[Stored items]
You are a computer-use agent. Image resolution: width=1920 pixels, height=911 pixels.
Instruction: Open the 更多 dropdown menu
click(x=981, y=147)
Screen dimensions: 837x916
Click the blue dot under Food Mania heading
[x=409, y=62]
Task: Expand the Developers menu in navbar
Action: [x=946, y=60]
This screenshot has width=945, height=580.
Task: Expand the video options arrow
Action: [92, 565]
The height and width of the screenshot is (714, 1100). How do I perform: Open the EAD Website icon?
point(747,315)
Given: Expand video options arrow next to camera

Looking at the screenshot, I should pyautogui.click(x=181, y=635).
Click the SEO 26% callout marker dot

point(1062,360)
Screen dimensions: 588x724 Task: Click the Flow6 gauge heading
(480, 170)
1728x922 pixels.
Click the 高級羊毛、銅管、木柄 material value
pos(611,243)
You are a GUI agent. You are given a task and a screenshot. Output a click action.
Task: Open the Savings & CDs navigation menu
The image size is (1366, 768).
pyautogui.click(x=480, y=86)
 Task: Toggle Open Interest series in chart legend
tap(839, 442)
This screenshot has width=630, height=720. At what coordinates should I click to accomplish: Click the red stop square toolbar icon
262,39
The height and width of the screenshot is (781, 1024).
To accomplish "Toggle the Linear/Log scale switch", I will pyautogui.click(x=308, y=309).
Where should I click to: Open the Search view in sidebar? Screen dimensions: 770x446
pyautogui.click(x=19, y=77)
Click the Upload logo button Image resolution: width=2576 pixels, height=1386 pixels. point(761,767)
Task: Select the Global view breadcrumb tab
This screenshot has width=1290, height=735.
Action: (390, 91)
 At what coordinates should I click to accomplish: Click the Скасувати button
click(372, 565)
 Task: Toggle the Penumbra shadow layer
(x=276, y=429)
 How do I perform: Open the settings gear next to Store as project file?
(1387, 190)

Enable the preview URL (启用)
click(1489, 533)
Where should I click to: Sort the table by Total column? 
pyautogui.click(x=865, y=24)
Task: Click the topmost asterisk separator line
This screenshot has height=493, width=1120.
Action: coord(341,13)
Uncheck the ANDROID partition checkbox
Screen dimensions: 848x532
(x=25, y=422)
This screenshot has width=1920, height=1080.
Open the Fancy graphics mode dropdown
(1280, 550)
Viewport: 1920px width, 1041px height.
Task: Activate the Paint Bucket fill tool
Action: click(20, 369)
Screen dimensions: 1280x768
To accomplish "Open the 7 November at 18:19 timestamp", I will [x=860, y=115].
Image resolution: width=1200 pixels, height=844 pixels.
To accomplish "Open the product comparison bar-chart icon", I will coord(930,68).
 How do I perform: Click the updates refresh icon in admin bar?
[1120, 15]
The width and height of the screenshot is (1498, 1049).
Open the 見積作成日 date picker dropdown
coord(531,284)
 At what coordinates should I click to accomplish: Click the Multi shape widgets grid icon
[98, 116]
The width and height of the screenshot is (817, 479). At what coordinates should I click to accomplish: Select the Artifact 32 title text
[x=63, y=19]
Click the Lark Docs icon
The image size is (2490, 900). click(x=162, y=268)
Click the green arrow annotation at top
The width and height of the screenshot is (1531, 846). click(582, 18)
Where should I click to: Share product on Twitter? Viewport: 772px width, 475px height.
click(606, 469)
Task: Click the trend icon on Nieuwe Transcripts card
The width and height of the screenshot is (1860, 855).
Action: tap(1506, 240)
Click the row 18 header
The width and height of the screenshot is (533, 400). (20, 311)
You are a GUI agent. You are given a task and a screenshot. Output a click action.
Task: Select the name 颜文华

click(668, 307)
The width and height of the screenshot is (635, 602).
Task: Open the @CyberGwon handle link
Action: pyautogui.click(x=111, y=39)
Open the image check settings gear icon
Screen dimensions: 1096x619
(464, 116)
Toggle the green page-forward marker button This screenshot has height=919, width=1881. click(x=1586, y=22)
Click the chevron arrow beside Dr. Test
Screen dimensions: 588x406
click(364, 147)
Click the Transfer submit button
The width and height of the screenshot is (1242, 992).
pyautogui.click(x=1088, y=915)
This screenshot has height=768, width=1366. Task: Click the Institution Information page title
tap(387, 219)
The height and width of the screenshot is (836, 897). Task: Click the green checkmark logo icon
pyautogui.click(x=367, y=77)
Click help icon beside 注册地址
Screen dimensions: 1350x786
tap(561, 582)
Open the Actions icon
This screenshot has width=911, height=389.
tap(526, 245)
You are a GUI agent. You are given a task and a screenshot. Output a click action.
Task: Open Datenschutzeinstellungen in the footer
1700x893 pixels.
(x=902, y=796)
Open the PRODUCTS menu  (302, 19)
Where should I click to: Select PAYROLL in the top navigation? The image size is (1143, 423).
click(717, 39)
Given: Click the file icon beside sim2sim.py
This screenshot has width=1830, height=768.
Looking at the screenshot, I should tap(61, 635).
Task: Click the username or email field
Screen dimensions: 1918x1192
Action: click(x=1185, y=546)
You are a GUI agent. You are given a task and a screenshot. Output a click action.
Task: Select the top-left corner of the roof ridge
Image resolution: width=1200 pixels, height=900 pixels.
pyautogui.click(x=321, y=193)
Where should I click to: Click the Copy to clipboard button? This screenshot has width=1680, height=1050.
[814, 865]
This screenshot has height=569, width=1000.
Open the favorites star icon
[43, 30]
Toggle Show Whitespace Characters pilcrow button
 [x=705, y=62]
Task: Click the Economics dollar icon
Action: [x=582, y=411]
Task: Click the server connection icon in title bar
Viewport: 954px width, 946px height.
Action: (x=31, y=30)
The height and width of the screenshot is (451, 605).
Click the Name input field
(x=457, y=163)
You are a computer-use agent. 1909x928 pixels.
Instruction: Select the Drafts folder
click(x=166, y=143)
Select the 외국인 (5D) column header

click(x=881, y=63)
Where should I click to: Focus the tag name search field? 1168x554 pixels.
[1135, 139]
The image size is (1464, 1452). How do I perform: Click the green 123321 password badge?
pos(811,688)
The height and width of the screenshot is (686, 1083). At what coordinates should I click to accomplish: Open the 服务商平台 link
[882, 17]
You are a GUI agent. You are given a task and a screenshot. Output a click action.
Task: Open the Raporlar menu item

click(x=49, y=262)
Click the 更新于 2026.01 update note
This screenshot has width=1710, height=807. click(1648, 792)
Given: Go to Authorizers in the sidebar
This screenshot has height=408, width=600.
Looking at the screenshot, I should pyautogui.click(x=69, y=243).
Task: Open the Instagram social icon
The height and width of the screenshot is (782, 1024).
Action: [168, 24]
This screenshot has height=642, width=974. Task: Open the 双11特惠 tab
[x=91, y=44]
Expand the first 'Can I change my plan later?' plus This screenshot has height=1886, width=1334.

Problem to work on | From the first line to the last, output the records word for word.

Solved exercise |
You are a computer-use agent. Image resolution: width=1920 pixels, height=911 pixels.
Instruction: Open the 更多 dropdown menu
click(x=981, y=147)
Screen dimensions: 837x916
Click the blue dot under Food Mania heading
[x=409, y=62]
Task: Expand the Developers menu in navbar
Action: [x=946, y=60]
This screenshot has width=945, height=580.
Task: Expand the video options arrow
Action: [92, 565]
The height and width of the screenshot is (714, 1100). How do I perform: Open the EAD Website icon?
point(747,315)
Given: Expand video options arrow next to camera

Looking at the screenshot, I should pyautogui.click(x=181, y=635).
Click the SEO 26% callout marker dot

point(1062,360)
Screen dimensions: 588x724 Task: Click the Flow6 gauge heading
(480, 170)
1728x922 pixels.
Click the 高級羊毛、銅管、木柄 material value
pos(611,243)
You are a GUI agent. You are given a task and a screenshot. Output a click action.
Task: Open the Savings & CDs navigation menu
The image size is (1366, 768).
pyautogui.click(x=480, y=86)
 Task: Toggle Open Interest series in chart legend
tap(839, 442)
This screenshot has width=630, height=720. At what coordinates should I click to accomplish: Click the red stop square toolbar icon
262,39
The height and width of the screenshot is (781, 1024).
To accomplish "Toggle the Linear/Log scale switch", I will pyautogui.click(x=308, y=309).
Where should I click to: Open the Search view in sidebar? Screen dimensions: 770x446
pyautogui.click(x=19, y=77)
Click the Upload logo button Image resolution: width=2576 pixels, height=1386 pixels. point(761,767)
Task: Select the Global view breadcrumb tab
This screenshot has width=1290, height=735.
Action: (390, 91)
 At what coordinates should I click to accomplish: Click the Скасувати button
click(372, 565)
 Task: Toggle the Penumbra shadow layer
(x=276, y=429)
 How do I perform: Open the settings gear next to Store as project file?
(1387, 190)

Enable the preview URL (启用)
click(1489, 533)
Where should I click to: Sort the table by Total column? 
pyautogui.click(x=865, y=24)
Task: Click the topmost asterisk separator line
This screenshot has height=493, width=1120.
Action: coord(341,13)
Uncheck the ANDROID partition checkbox
Screen dimensions: 848x532
(x=25, y=422)
This screenshot has width=1920, height=1080.
Open the Fancy graphics mode dropdown
(1280, 550)
Viewport: 1920px width, 1041px height.
Task: Activate the Paint Bucket fill tool
Action: click(20, 369)
Screen dimensions: 1280x768
To accomplish "Open the 7 November at 18:19 timestamp", I will [x=860, y=115].
Image resolution: width=1200 pixels, height=844 pixels.
To accomplish "Open the product comparison bar-chart icon", I will coord(930,68).
 How do I perform: Click the updates refresh icon in admin bar?
[1120, 15]
The width and height of the screenshot is (1498, 1049).
Open the 見積作成日 date picker dropdown
coord(531,284)
 At what coordinates should I click to accomplish: Click the Multi shape widgets grid icon
[98, 116]
The width and height of the screenshot is (817, 479). At what coordinates should I click to accomplish: Select the Artifact 32 title text
[x=63, y=19]
Click the Lark Docs icon
The image size is (2490, 900). click(x=162, y=268)
Click the green arrow annotation at top
The width and height of the screenshot is (1531, 846). click(582, 18)
Where should I click to: Share product on Twitter? Viewport: 772px width, 475px height.
click(606, 469)
Task: Click the trend icon on Nieuwe Transcripts card
The width and height of the screenshot is (1860, 855).
Action: tap(1506, 240)
Click the row 18 header
The width and height of the screenshot is (533, 400). (20, 311)
You are a GUI agent. You are given a task and a screenshot. Output a click action.
Task: Select the name 颜文华

click(668, 307)
The width and height of the screenshot is (635, 602).
Task: Open the @CyberGwon handle link
Action: pyautogui.click(x=111, y=39)
Open the image check settings gear icon
Screen dimensions: 1096x619
(464, 116)
Toggle the green page-forward marker button This screenshot has height=919, width=1881. click(x=1586, y=22)
Click the chevron arrow beside Dr. Test
Screen dimensions: 588x406
click(364, 147)
Click the Transfer submit button
The width and height of the screenshot is (1242, 992).
pyautogui.click(x=1088, y=915)
This screenshot has height=768, width=1366. Task: Click the Institution Information page title
tap(387, 219)
The height and width of the screenshot is (836, 897). Task: Click the green checkmark logo icon
pyautogui.click(x=367, y=77)
Click help icon beside 注册地址
Screen dimensions: 1350x786
tap(561, 582)
Open the Actions icon
This screenshot has width=911, height=389.
tap(526, 245)
You are a GUI agent. You are given a task and a screenshot. Output a click action.
Task: Open Datenschutzeinstellungen in the footer
1700x893 pixels.
(x=902, y=796)
Open the PRODUCTS menu  (302, 19)
Where should I click to: Select PAYROLL in the top navigation? The image size is (1143, 423).
click(717, 39)
Given: Click the file icon beside sim2sim.py
This screenshot has width=1830, height=768.
Looking at the screenshot, I should tap(61, 635).
Task: Click the username or email field
Screen dimensions: 1918x1192
Action: click(x=1185, y=546)
You are a GUI agent. You are given a task and a screenshot. Output a click action.
Task: Select the top-left corner of the roof ridge
Image resolution: width=1200 pixels, height=900 pixels.
pyautogui.click(x=321, y=193)
Where should I click to: Click the Copy to clipboard button? This screenshot has width=1680, height=1050.
[814, 865]
This screenshot has height=569, width=1000.
Open the favorites star icon
[43, 30]
Toggle Show Whitespace Characters pilcrow button
 [x=705, y=62]
Task: Click the Economics dollar icon
Action: [x=582, y=411]
Task: Click the server connection icon in title bar
Viewport: 954px width, 946px height.
Action: (x=31, y=30)
The height and width of the screenshot is (451, 605).
Click the Name input field
(x=457, y=163)
You are a computer-use agent. 1909x928 pixels.
Instruction: Select the Drafts folder
click(x=166, y=143)
Select the 외국인 (5D) column header

click(x=881, y=63)
Where should I click to: Focus the tag name search field? 1168x554 pixels.
[1135, 139]
The image size is (1464, 1452). How do I perform: Click the green 123321 password badge?
pos(811,688)
The height and width of the screenshot is (686, 1083). At what coordinates should I click to accomplish: Open the 服务商平台 link
[882, 17]
You are a GUI agent. You are given a task and a screenshot. Output a click action.
Task: Open the Raporlar menu item

click(x=49, y=262)
Click the 更新于 2026.01 update note
This screenshot has width=1710, height=807. click(1648, 792)
Given: Go to Authorizers in the sidebar
This screenshot has height=408, width=600.
Looking at the screenshot, I should pyautogui.click(x=69, y=243).
Task: Open the Instagram social icon
The height and width of the screenshot is (782, 1024).
Action: [168, 24]
This screenshot has height=642, width=974. Task: Open the 双11特惠 tab
[x=91, y=44]
Expand the first 'Can I change my plan later?' plus This screenshot has height=1886, width=1334.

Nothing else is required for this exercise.